__Exercise aim__: Give everything from the start of the records down through the line containing "Action: (1523, 311)" as a numbered list, leaving out any blank lines.
── Supplied data ──
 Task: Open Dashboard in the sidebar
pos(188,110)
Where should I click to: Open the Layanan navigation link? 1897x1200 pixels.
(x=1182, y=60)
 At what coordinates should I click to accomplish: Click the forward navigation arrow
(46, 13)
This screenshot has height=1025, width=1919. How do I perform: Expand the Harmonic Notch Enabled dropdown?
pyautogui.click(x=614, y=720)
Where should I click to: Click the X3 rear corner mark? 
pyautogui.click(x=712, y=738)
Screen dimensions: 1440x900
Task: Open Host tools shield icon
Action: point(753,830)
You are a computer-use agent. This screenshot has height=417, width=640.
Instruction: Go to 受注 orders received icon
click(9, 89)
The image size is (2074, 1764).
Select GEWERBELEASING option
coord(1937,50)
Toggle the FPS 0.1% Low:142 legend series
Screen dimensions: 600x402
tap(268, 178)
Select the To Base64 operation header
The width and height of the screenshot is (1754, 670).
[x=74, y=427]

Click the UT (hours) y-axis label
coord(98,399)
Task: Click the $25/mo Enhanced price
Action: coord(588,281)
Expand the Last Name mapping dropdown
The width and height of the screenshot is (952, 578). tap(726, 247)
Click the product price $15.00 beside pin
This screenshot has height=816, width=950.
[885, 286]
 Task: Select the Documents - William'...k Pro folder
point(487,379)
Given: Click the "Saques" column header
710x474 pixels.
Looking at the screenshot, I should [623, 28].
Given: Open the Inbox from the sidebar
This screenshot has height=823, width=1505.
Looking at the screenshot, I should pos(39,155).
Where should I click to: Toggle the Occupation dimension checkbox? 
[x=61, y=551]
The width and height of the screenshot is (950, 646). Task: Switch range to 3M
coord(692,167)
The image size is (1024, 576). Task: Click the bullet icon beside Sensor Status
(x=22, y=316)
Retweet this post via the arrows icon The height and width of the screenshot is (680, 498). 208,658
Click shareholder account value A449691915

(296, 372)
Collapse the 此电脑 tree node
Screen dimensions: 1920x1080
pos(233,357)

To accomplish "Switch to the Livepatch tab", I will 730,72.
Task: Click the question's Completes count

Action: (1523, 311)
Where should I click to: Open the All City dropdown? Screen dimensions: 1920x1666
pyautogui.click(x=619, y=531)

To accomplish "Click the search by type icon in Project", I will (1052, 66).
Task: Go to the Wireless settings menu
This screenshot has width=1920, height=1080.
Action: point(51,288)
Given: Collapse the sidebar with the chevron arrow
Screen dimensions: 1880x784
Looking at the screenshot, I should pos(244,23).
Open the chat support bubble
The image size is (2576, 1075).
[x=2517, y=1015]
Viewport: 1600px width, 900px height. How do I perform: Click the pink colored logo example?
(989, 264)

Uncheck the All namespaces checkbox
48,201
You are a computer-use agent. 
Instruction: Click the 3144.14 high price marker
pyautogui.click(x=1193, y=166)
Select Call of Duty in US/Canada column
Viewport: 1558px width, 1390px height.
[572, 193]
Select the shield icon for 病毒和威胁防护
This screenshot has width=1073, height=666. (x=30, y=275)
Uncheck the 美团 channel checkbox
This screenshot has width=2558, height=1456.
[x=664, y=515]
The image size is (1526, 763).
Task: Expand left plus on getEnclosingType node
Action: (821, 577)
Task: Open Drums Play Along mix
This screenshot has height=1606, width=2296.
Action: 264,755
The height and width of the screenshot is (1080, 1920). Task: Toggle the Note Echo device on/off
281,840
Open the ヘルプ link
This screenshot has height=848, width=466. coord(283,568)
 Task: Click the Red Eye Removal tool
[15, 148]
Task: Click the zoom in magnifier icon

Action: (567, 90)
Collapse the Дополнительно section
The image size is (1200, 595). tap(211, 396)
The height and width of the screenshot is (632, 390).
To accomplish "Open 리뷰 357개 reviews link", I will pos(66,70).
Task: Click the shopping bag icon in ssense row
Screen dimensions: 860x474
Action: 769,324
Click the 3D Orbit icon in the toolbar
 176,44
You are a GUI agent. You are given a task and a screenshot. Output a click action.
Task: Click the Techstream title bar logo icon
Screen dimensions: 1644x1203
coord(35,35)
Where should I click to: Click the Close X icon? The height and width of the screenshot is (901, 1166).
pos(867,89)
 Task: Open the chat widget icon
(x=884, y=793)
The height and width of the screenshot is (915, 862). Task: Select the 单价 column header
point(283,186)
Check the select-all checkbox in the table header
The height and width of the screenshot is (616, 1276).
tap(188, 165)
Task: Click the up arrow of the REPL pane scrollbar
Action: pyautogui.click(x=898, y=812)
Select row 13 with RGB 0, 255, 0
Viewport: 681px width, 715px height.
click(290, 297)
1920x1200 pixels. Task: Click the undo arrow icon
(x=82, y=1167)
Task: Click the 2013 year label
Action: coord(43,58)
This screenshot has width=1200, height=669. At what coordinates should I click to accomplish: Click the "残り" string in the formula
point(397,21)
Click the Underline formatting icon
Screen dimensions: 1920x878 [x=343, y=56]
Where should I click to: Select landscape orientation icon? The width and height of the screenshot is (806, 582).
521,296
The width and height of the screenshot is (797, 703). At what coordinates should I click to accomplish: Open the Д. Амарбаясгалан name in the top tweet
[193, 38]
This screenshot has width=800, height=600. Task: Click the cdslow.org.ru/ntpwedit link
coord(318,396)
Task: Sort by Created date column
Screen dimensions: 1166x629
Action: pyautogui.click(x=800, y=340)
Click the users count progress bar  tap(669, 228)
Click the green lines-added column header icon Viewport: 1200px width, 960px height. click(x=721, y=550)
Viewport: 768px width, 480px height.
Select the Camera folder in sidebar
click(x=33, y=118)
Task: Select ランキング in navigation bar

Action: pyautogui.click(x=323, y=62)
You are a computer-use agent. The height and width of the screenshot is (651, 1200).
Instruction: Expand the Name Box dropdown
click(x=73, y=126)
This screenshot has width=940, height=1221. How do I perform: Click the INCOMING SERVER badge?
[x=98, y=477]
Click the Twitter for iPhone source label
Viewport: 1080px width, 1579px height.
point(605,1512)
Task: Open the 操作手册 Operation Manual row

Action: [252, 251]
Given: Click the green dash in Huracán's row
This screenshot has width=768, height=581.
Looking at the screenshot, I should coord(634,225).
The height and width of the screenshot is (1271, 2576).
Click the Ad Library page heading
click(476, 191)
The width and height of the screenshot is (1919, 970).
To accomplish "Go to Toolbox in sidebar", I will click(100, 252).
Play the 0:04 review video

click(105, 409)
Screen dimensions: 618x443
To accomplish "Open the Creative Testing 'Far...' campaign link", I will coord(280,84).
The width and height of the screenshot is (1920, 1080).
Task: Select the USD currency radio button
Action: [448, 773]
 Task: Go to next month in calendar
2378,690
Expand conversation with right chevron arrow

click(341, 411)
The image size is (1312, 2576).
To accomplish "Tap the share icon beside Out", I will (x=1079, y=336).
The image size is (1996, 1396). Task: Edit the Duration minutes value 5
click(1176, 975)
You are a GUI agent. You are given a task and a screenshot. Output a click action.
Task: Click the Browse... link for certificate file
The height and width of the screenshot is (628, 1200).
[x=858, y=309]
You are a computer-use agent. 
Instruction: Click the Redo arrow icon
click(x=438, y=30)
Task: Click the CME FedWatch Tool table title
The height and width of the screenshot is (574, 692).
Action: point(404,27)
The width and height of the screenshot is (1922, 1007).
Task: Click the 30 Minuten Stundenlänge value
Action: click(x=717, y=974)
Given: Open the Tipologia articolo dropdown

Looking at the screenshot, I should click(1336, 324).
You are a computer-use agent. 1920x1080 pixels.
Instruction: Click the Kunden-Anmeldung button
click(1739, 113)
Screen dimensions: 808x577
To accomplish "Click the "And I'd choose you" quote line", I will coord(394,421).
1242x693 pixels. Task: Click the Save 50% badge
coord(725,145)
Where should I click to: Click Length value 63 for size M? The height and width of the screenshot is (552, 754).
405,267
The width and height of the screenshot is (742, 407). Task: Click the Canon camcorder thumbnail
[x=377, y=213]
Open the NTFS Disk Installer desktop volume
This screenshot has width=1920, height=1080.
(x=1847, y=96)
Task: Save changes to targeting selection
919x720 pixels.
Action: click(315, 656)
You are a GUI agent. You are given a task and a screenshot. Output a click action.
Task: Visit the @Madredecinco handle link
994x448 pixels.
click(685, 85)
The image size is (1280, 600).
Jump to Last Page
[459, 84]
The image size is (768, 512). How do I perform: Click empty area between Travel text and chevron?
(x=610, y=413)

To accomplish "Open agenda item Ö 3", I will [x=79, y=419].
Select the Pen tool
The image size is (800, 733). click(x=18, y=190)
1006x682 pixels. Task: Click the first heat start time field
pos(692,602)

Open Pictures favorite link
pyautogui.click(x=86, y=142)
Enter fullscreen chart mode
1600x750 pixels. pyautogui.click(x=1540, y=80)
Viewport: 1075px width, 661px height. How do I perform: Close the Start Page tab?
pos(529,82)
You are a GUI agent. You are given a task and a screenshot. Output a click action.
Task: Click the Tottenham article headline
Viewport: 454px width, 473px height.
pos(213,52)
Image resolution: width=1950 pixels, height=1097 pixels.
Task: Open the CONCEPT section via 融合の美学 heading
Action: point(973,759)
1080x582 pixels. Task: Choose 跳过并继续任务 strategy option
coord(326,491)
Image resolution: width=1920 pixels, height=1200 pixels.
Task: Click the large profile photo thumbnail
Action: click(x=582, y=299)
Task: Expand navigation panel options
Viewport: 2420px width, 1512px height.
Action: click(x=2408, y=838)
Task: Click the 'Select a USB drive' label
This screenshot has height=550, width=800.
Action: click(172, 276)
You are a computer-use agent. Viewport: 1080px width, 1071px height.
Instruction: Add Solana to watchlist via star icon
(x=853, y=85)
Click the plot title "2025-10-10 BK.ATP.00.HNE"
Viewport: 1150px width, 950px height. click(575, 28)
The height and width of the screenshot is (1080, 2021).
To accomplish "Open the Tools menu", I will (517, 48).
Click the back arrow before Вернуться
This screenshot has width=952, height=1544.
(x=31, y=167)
───
__Reply__:
1.  Task: Open Dashboard in the sidebar
2. pos(188,110)
3. Where should I click to: Open the Layanan navigation link? 1897x1200 pixels.
4. (x=1182, y=60)
5.  At what coordinates should I click to accomplish: Click the forward navigation arrow
6. (46, 13)
7. This screenshot has height=1025, width=1919. How do I perform: Expand the Harmonic Notch Enabled dropdown?
8. pyautogui.click(x=614, y=720)
9. Where should I click to: Click the X3 rear corner mark? 
10. pyautogui.click(x=712, y=738)
11. Screen dimensions: 1440x900
12. Task: Open Host tools shield icon
13. Action: point(753,830)
14. You are a computer-use agent. This screenshot has height=417, width=640.
15. Instruction: Go to 受注 orders received icon
16. click(9, 89)
17. The image size is (2074, 1764).
18. Select GEWERBELEASING option
19. coord(1937,50)
20. Toggle the FPS 0.1% Low:142 legend series
21. Screen dimensions: 600x402
22. tap(268, 178)
23. Select the To Base64 operation header
24. The width and height of the screenshot is (1754, 670).
25. [x=74, y=427]
26. Click the UT (hours) y-axis label
27. coord(98,399)
28. Task: Click the $25/mo Enhanced price
29. Action: coord(588,281)
30. Expand the Last Name mapping dropdown
31. The width and height of the screenshot is (952, 578). tap(726, 247)
32. Click the product price $15.00 beside pin
33. This screenshot has height=816, width=950.
34. [885, 286]
35.  Task: Select the Documents - William'...k Pro folder
36. point(487,379)
37. Given: Click the "Saques" column header
38. 710x474 pixels.
39. Looking at the screenshot, I should [623, 28].
40. Given: Open the Inbox from the sidebar
41. This screenshot has height=823, width=1505.
42. Looking at the screenshot, I should pos(39,155).
43. Where should I click to: Toggle the Occupation dimension checkbox? 
44. [x=61, y=551]
45. The width and height of the screenshot is (950, 646). Task: Switch range to 3M
46. coord(692,167)
47. The image size is (1024, 576). Task: Click the bullet icon beside Sensor Status
48. (x=22, y=316)
49. Retweet this post via the arrows icon The height and width of the screenshot is (680, 498). 208,658
50. Click shareholder account value A449691915
51. (296, 372)
52. Collapse the 此电脑 tree node
53. Screen dimensions: 1920x1080
54. pos(233,357)
55. To accomplish "Switch to the Livepatch tab", I will 730,72.
56. Task: Click the question's Completes count
57. Action: (1523, 311)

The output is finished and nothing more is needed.